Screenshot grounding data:
Start of Block

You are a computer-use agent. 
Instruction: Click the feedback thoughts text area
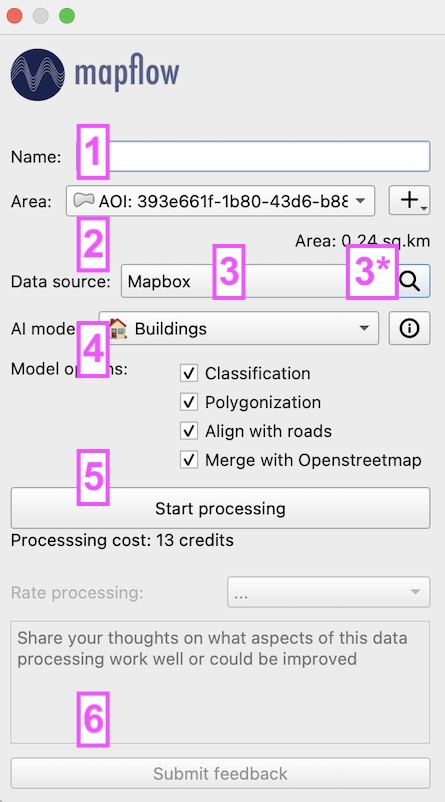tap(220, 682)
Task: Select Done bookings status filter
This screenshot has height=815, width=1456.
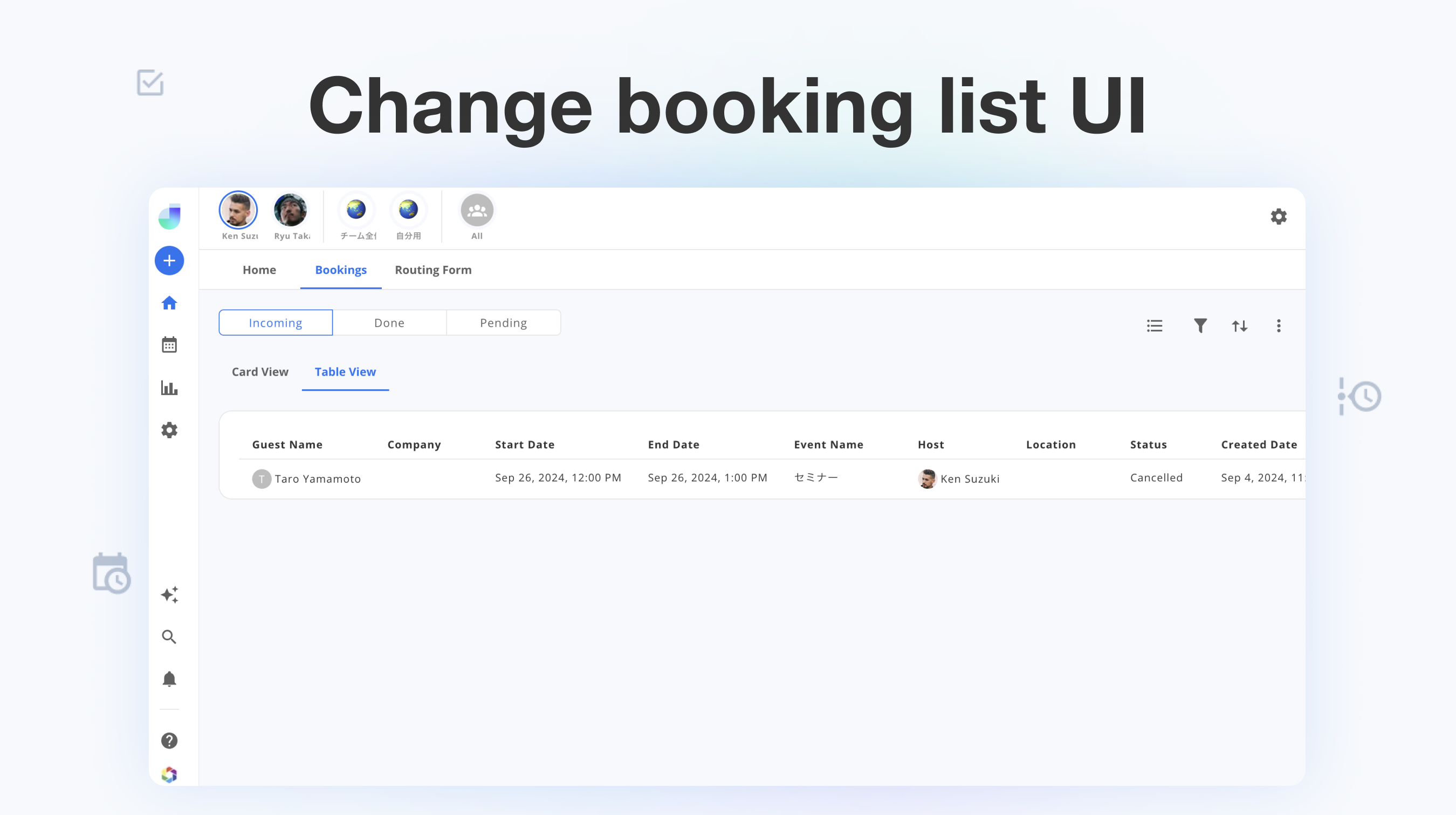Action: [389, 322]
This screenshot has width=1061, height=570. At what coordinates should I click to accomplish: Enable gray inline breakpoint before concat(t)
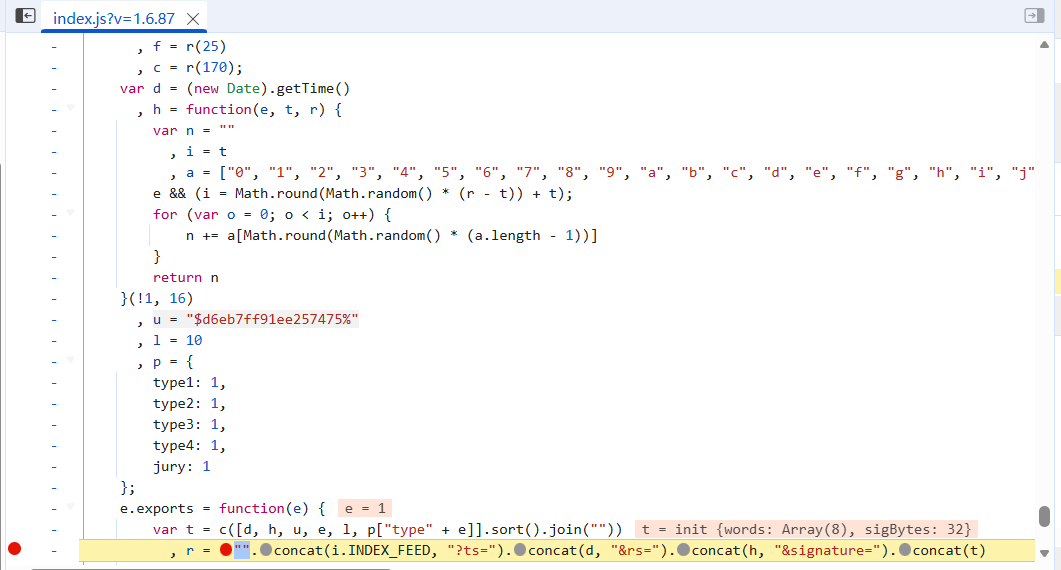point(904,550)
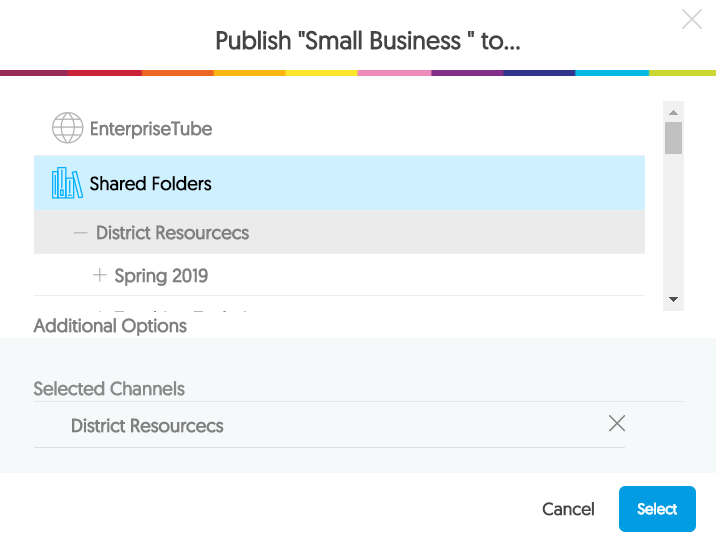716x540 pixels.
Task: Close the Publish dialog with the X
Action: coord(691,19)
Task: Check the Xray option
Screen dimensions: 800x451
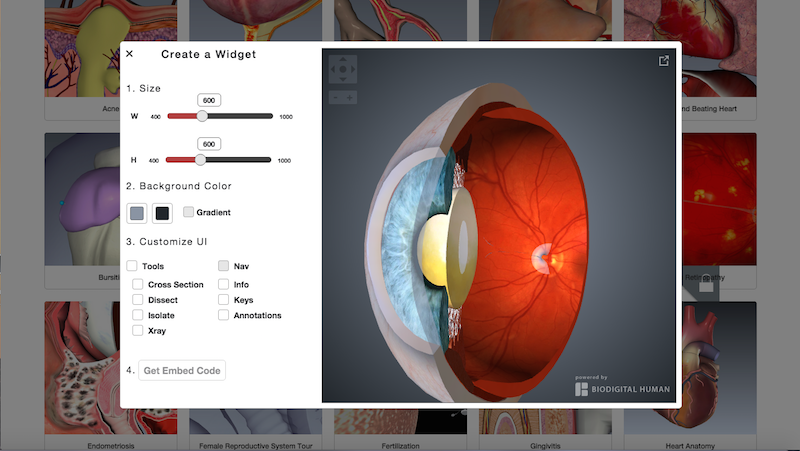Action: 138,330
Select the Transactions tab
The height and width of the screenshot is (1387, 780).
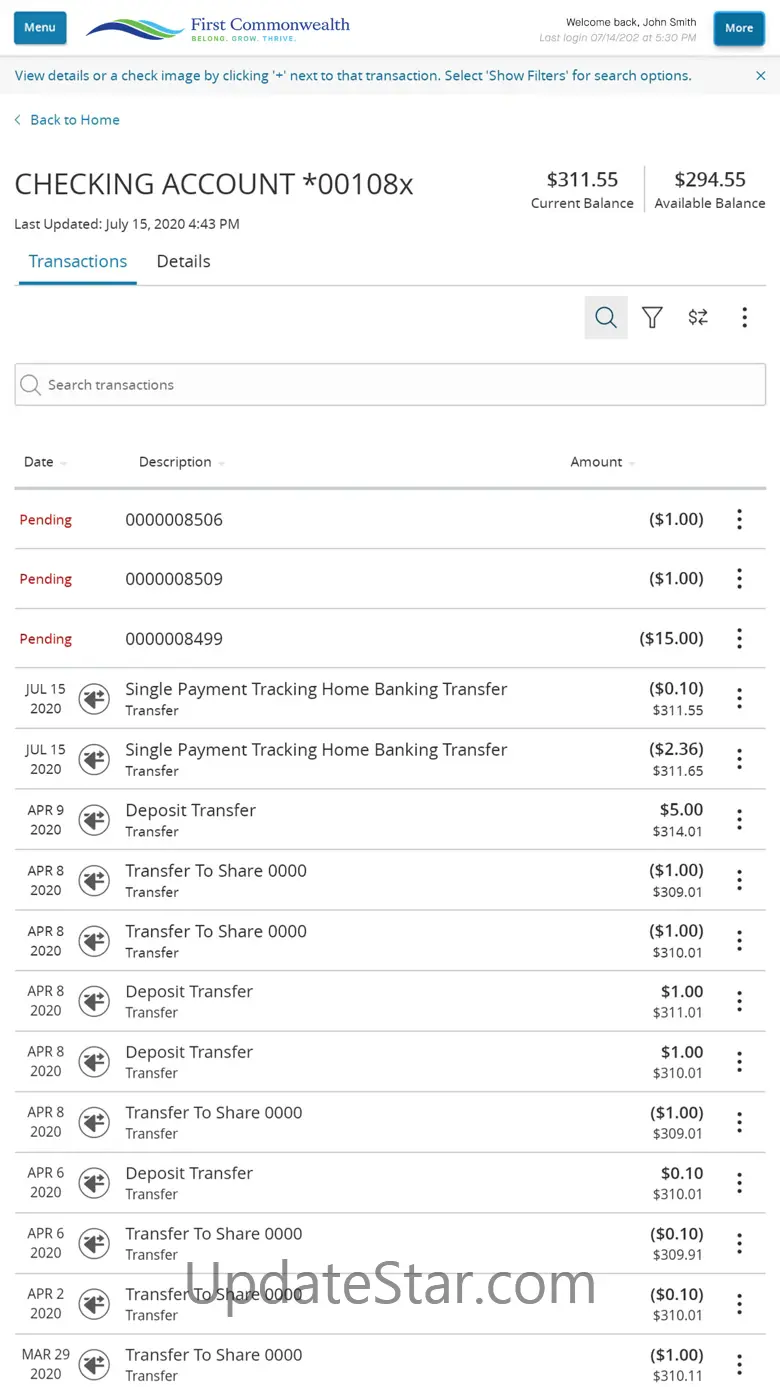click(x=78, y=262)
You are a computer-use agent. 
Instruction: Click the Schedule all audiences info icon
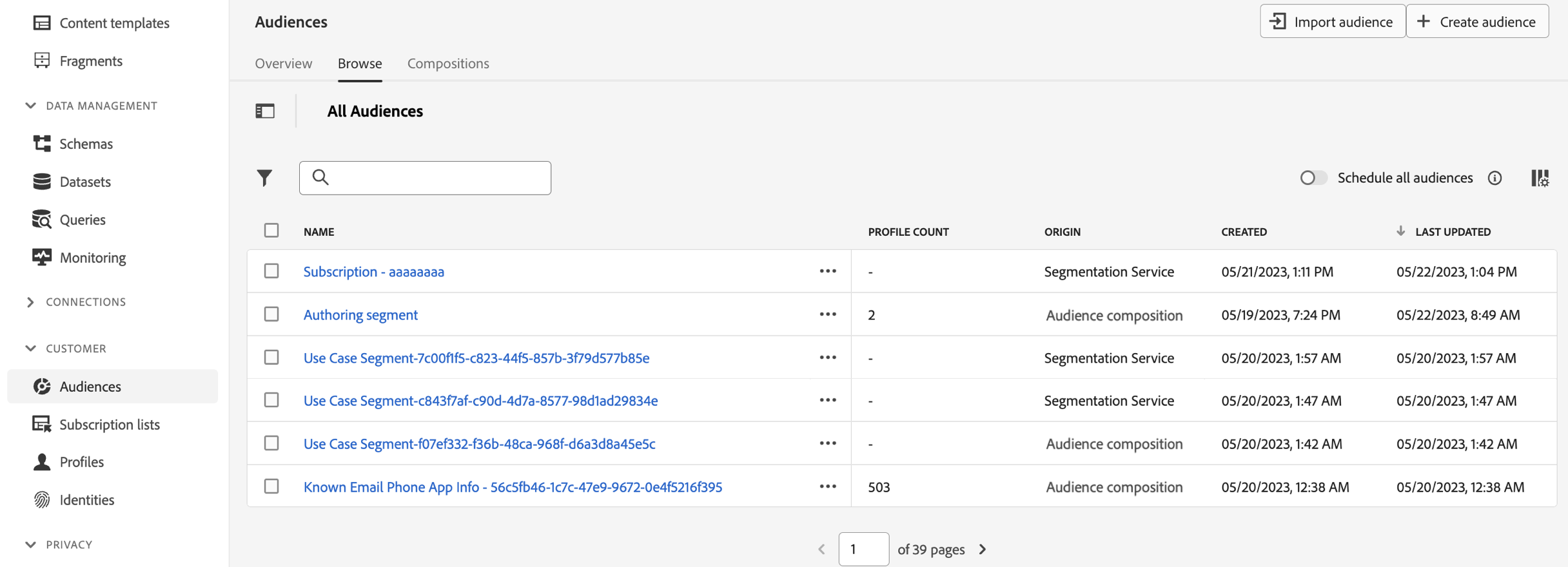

End of Block

### [Your goal]
Look over the entries above and say how many lines contain "Select"; give only the number.

### [Answer space]
2